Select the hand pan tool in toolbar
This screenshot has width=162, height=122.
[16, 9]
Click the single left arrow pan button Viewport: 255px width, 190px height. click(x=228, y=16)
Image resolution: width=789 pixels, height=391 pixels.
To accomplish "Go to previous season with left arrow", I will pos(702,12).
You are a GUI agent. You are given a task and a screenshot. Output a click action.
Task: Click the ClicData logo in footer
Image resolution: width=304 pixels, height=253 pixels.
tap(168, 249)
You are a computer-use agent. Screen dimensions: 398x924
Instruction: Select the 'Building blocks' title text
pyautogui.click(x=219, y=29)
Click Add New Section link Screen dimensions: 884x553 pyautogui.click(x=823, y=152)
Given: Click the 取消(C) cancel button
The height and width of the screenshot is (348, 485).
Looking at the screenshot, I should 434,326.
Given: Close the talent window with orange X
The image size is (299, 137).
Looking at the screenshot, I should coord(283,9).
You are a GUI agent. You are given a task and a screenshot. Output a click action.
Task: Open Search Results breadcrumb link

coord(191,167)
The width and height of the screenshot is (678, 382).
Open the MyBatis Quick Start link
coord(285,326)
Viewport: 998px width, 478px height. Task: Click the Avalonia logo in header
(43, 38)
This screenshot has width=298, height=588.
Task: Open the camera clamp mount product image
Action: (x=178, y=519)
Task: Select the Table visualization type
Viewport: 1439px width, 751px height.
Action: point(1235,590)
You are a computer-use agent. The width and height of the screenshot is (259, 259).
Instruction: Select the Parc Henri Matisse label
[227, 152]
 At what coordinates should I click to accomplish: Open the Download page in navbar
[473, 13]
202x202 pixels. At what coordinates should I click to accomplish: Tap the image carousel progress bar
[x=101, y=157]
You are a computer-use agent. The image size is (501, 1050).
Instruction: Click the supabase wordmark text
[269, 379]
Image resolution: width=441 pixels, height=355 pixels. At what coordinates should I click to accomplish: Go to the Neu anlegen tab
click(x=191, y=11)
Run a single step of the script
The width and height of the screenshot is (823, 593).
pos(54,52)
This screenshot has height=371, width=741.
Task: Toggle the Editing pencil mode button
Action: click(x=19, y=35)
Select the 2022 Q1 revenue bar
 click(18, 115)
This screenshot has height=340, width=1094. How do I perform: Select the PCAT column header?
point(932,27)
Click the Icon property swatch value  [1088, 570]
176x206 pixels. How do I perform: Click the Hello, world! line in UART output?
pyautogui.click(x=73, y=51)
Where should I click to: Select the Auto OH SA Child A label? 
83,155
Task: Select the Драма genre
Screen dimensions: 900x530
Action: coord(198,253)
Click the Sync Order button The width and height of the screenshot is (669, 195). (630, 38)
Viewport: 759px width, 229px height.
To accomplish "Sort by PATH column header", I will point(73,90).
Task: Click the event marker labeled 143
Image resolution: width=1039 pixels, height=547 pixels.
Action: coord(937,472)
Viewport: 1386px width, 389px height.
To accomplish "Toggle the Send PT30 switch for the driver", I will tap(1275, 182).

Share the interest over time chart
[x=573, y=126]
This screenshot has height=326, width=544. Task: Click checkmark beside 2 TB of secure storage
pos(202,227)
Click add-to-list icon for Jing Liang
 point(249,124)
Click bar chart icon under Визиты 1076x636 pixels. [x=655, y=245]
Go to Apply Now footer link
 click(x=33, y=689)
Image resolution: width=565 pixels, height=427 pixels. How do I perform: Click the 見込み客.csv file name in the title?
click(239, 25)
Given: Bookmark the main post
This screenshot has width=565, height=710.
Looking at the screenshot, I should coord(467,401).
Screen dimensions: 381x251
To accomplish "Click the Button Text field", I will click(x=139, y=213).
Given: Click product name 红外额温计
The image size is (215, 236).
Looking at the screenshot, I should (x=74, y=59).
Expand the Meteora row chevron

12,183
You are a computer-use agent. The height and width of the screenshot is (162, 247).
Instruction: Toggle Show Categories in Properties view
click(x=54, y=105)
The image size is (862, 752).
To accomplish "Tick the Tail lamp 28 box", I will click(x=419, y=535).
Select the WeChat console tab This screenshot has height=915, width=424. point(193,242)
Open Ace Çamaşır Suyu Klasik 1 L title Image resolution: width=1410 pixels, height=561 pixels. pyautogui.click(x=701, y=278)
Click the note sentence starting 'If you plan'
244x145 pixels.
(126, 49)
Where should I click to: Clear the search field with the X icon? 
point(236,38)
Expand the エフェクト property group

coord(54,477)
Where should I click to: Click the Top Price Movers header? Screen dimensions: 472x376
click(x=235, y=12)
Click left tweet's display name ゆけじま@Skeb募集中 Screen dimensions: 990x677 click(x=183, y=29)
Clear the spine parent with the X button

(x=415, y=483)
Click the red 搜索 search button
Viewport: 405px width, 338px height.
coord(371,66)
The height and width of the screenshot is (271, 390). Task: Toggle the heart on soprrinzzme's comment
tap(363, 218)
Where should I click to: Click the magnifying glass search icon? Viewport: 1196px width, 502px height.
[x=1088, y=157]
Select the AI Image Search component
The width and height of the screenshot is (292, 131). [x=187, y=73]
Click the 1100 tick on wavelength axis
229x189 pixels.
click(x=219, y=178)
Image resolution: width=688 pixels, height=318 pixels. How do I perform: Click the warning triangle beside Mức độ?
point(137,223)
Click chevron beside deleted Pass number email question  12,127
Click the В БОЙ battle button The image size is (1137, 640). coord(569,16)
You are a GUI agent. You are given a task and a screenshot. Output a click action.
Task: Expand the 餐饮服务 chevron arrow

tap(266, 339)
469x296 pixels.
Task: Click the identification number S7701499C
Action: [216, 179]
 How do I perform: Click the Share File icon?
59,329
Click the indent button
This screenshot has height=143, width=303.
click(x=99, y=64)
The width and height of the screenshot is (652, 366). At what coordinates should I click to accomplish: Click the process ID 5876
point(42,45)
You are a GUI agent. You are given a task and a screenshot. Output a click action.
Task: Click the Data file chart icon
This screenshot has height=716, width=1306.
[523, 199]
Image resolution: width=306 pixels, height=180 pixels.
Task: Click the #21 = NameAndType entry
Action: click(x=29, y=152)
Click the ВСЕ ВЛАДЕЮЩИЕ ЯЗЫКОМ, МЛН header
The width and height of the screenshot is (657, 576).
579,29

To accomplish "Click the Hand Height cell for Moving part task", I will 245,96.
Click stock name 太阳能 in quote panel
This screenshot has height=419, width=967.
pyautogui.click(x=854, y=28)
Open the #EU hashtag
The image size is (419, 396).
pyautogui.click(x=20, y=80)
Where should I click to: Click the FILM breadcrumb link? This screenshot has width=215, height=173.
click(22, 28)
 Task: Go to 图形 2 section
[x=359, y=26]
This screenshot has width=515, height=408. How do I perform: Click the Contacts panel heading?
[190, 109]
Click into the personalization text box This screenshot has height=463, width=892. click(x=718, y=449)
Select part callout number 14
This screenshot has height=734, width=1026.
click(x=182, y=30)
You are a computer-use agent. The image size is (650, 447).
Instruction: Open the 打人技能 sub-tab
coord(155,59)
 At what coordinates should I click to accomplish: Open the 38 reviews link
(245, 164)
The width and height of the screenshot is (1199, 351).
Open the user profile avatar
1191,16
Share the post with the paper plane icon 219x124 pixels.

————

WHAT TO WORK ON:
I would like you to return every entry exactly, with nothing changed.

EXERCISE RESULT:
Select the hand pan tool in toolbar
This screenshot has width=162, height=122.
[16, 9]
Click the single left arrow pan button Viewport: 255px width, 190px height. click(x=228, y=16)
Image resolution: width=789 pixels, height=391 pixels.
To accomplish "Go to previous season with left arrow", I will pos(702,12).
You are a GUI agent. You are given a task and a screenshot. Output a click action.
Task: Click the ClicData logo in footer
Image resolution: width=304 pixels, height=253 pixels.
tap(168, 249)
You are a computer-use agent. Screen dimensions: 398x924
Instruction: Select the 'Building blocks' title text
pyautogui.click(x=219, y=29)
Click Add New Section link Screen dimensions: 884x553 pyautogui.click(x=823, y=152)
Given: Click the 取消(C) cancel button
The height and width of the screenshot is (348, 485).
Looking at the screenshot, I should 434,326.
Given: Close the talent window with orange X
The image size is (299, 137).
Looking at the screenshot, I should coord(283,9).
You are a GUI agent. You are given a task and a screenshot. Output a click action.
Task: Open Search Results breadcrumb link

coord(191,167)
The width and height of the screenshot is (678, 382).
Open the MyBatis Quick Start link
coord(285,326)
Viewport: 998px width, 478px height. Task: Click the Avalonia logo in header
(43, 38)
This screenshot has width=298, height=588.
Task: Open the camera clamp mount product image
Action: (x=178, y=519)
Task: Select the Table visualization type
Viewport: 1439px width, 751px height.
Action: point(1235,590)
You are a computer-use agent. The width and height of the screenshot is (259, 259).
Instruction: Select the Parc Henri Matisse label
[227, 152]
 At what coordinates should I click to accomplish: Open the Download page in navbar
[473, 13]
202x202 pixels. At what coordinates should I click to accomplish: Tap the image carousel progress bar
[x=101, y=157]
You are a computer-use agent. The image size is (501, 1050).
Instruction: Click the supabase wordmark text
[269, 379]
Image resolution: width=441 pixels, height=355 pixels. At what coordinates should I click to accomplish: Go to the Neu anlegen tab
click(x=191, y=11)
Run a single step of the script
The width and height of the screenshot is (823, 593).
pos(54,52)
This screenshot has height=371, width=741.
Task: Toggle the Editing pencil mode button
Action: click(x=19, y=35)
Select the 2022 Q1 revenue bar
 click(18, 115)
This screenshot has height=340, width=1094. How do I perform: Select the PCAT column header?
point(932,27)
Click the Icon property swatch value  [1088, 570]
176x206 pixels. How do I perform: Click the Hello, world! line in UART output?
pyautogui.click(x=73, y=51)
Where should I click to: Select the Auto OH SA Child A label? 
83,155
Task: Select the Драма genre
Screen dimensions: 900x530
Action: coord(198,253)
Click the Sync Order button The width and height of the screenshot is (669, 195). (630, 38)
Viewport: 759px width, 229px height.
To accomplish "Sort by PATH column header", I will point(73,90).
Task: Click the event marker labeled 143
Image resolution: width=1039 pixels, height=547 pixels.
Action: coord(937,472)
Viewport: 1386px width, 389px height.
To accomplish "Toggle the Send PT30 switch for the driver", I will tap(1275, 182).

Share the interest over time chart
[x=573, y=126]
This screenshot has height=326, width=544. Task: Click checkmark beside 2 TB of secure storage
pos(202,227)
Click add-to-list icon for Jing Liang
 point(249,124)
Click bar chart icon under Визиты 1076x636 pixels. [x=655, y=245]
Go to Apply Now footer link
 click(x=33, y=689)
Image resolution: width=565 pixels, height=427 pixels. How do I perform: Click the 見込み客.csv file name in the title?
click(239, 25)
Given: Bookmark the main post
This screenshot has width=565, height=710.
Looking at the screenshot, I should coord(467,401).
Screen dimensions: 381x251
To accomplish "Click the Button Text field", I will click(x=139, y=213).
Given: Click product name 红外额温计
The image size is (215, 236).
Looking at the screenshot, I should (x=74, y=59).
Expand the Meteora row chevron

12,183
You are a computer-use agent. The height and width of the screenshot is (162, 247).
Instruction: Toggle Show Categories in Properties view
click(x=54, y=105)
The image size is (862, 752).
To accomplish "Tick the Tail lamp 28 box", I will click(x=419, y=535).
Select the WeChat console tab This screenshot has height=915, width=424. point(193,242)
Open Ace Çamaşır Suyu Klasik 1 L title Image resolution: width=1410 pixels, height=561 pixels. pyautogui.click(x=701, y=278)
Click the note sentence starting 'If you plan'
244x145 pixels.
(126, 49)
Where should I click to: Clear the search field with the X icon? 
point(236,38)
Expand the エフェクト property group

coord(54,477)
Where should I click to: Click the Top Price Movers header? Screen dimensions: 472x376
click(x=235, y=12)
Click left tweet's display name ゆけじま@Skeb募集中 Screen dimensions: 990x677 click(x=183, y=29)
Clear the spine parent with the X button

(x=415, y=483)
Click the red 搜索 search button
Viewport: 405px width, 338px height.
coord(371,66)
The height and width of the screenshot is (271, 390). Task: Toggle the heart on soprrinzzme's comment
tap(363, 218)
Where should I click to: Click the magnifying glass search icon? Viewport: 1196px width, 502px height.
[x=1088, y=157]
Select the AI Image Search component
The width and height of the screenshot is (292, 131). [x=187, y=73]
Click the 1100 tick on wavelength axis
229x189 pixels.
click(x=219, y=178)
Image resolution: width=688 pixels, height=318 pixels. How do I perform: Click the warning triangle beside Mức độ?
point(137,223)
Click chevron beside deleted Pass number email question  12,127
Click the В БОЙ battle button The image size is (1137, 640). coord(569,16)
You are a GUI agent. You are given a task and a screenshot. Output a click action.
Task: Expand the 餐饮服务 chevron arrow

tap(266, 339)
469x296 pixels.
Task: Click the identification number S7701499C
Action: [216, 179]
 How do I perform: Click the Share File icon?
59,329
Click the indent button
This screenshot has height=143, width=303.
click(x=99, y=64)
The width and height of the screenshot is (652, 366). At what coordinates should I click to accomplish: Click the process ID 5876
point(42,45)
You are a GUI agent. You are given a task and a screenshot. Output a click action.
Task: Click the Data file chart icon
This screenshot has height=716, width=1306.
[523, 199]
Image resolution: width=306 pixels, height=180 pixels.
Task: Click the #21 = NameAndType entry
Action: click(x=29, y=152)
Click the ВСЕ ВЛАДЕЮЩИЕ ЯЗЫКОМ, МЛН header
The width and height of the screenshot is (657, 576).
579,29

To accomplish "Click the Hand Height cell for Moving part task", I will 245,96.
Click stock name 太阳能 in quote panel
This screenshot has height=419, width=967.
pyautogui.click(x=854, y=28)
Open the #EU hashtag
The image size is (419, 396).
pyautogui.click(x=20, y=80)
Where should I click to: Click the FILM breadcrumb link? This screenshot has width=215, height=173.
click(22, 28)
 Task: Go to 图形 2 section
[x=359, y=26]
This screenshot has width=515, height=408. How do I perform: Click the Contacts panel heading?
[190, 109]
Click into the personalization text box This screenshot has height=463, width=892. click(x=718, y=449)
Select part callout number 14
This screenshot has height=734, width=1026.
click(x=182, y=30)
You are a computer-use agent. The image size is (650, 447).
Instruction: Open the 打人技能 sub-tab
coord(155,59)
 At what coordinates should I click to accomplish: Open the 38 reviews link
(245, 164)
The width and height of the screenshot is (1199, 351).
Open the user profile avatar
1191,16
Share the post with the paper plane icon 219x124 pixels.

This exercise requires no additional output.